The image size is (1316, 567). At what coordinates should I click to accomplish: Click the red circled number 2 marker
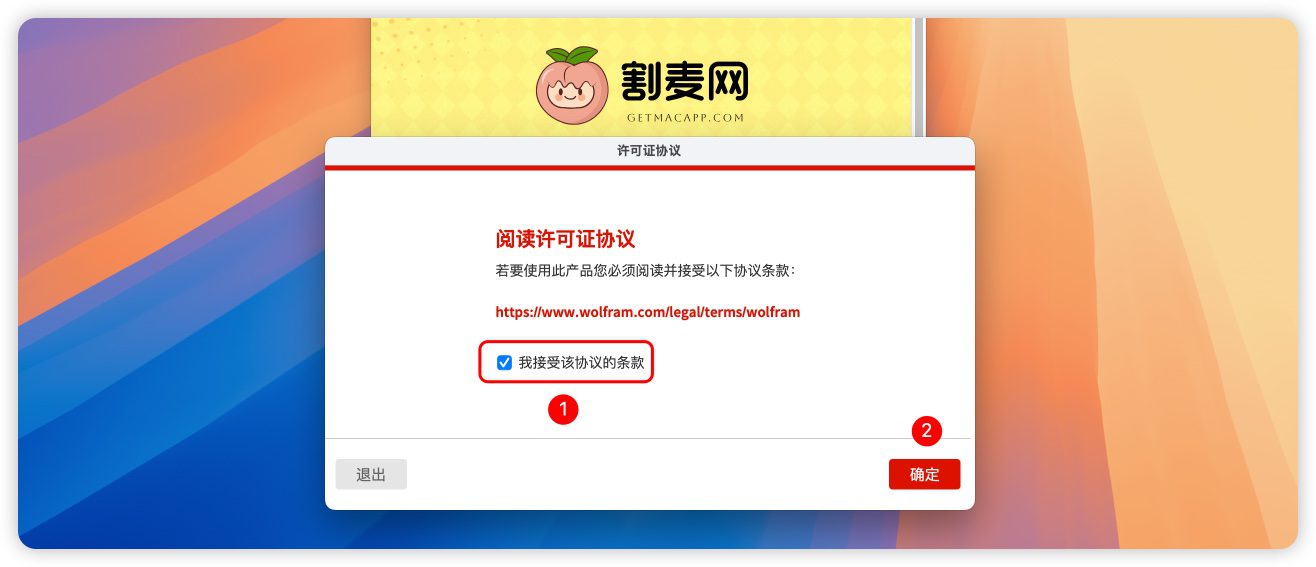tap(927, 431)
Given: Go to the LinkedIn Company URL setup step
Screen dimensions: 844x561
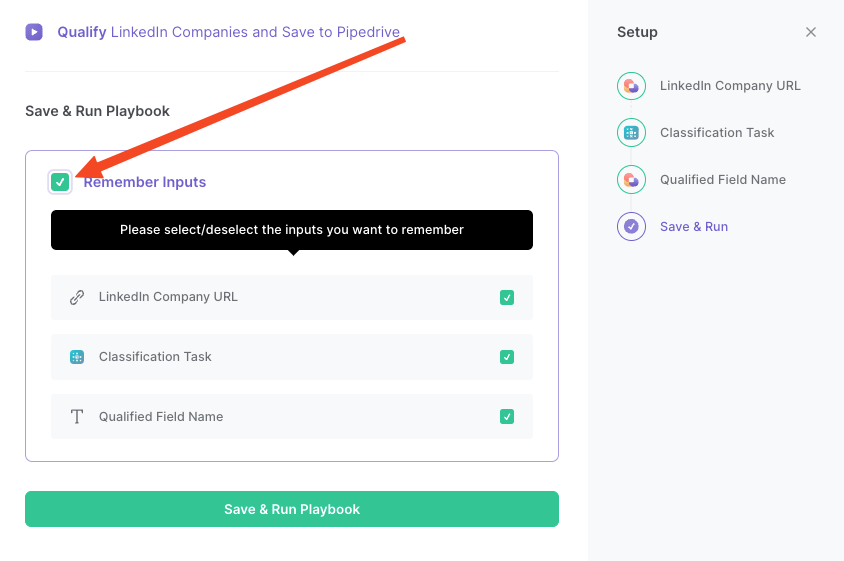Looking at the screenshot, I should [x=730, y=86].
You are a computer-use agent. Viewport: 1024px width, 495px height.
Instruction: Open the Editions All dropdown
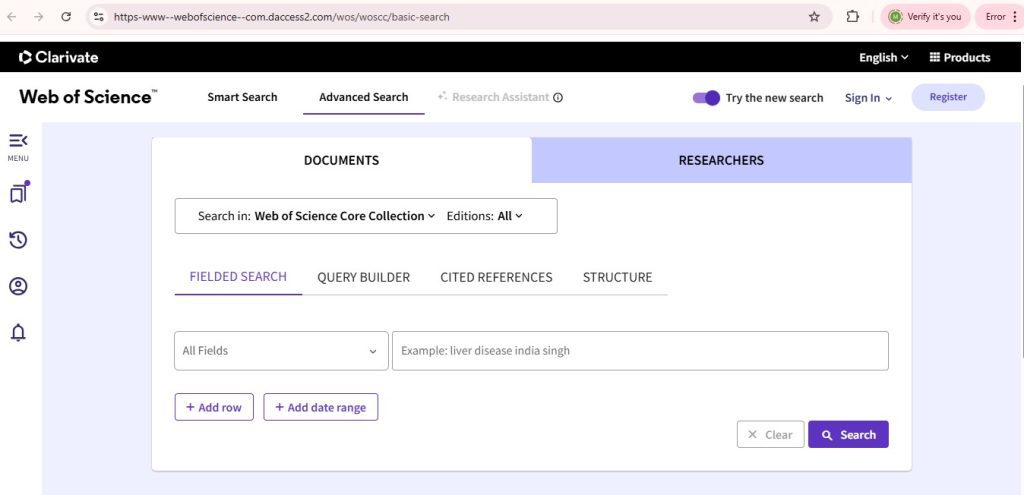[x=510, y=216]
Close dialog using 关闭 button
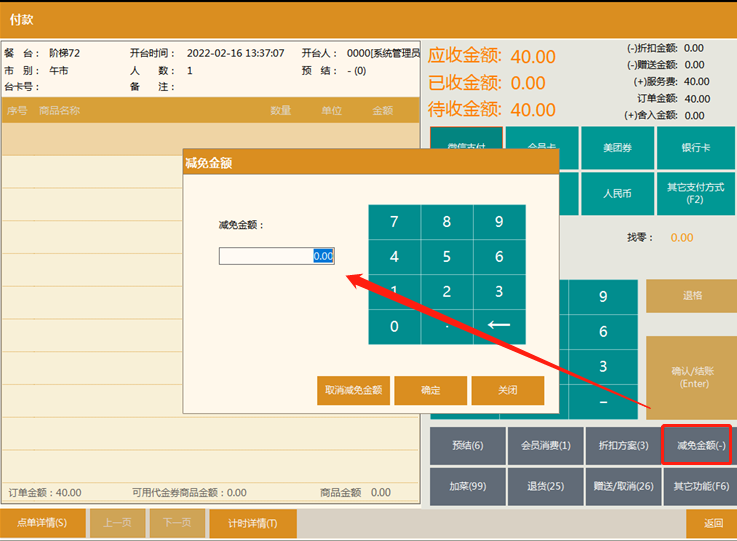737x541 pixels. click(508, 390)
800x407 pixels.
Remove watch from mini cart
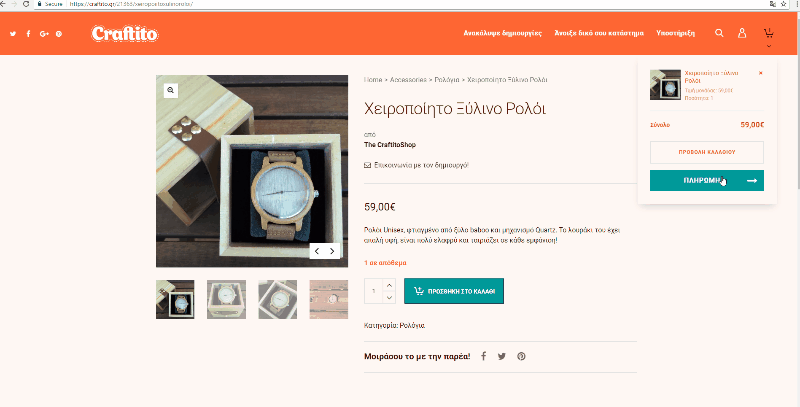pyautogui.click(x=761, y=73)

--------

* [What you will do]:
Retype each entry exactly as it appears, excluding any image.

* [Exercise result]:
The image size is (1316, 567). At what coordinates should I click to accomplish: Click the red circled number 2 marker
tap(927, 431)
Given: Go to the LinkedIn Company URL setup step
Screen dimensions: 844x561
Looking at the screenshot, I should [x=730, y=86].
You are a computer-use agent. Viewport: 1024px width, 495px height.
Instruction: Open the Editions All dropdown
[x=510, y=216]
Close dialog using 关闭 button
737x541 pixels. click(508, 390)
800x407 pixels.
Remove watch from mini cart
pyautogui.click(x=761, y=73)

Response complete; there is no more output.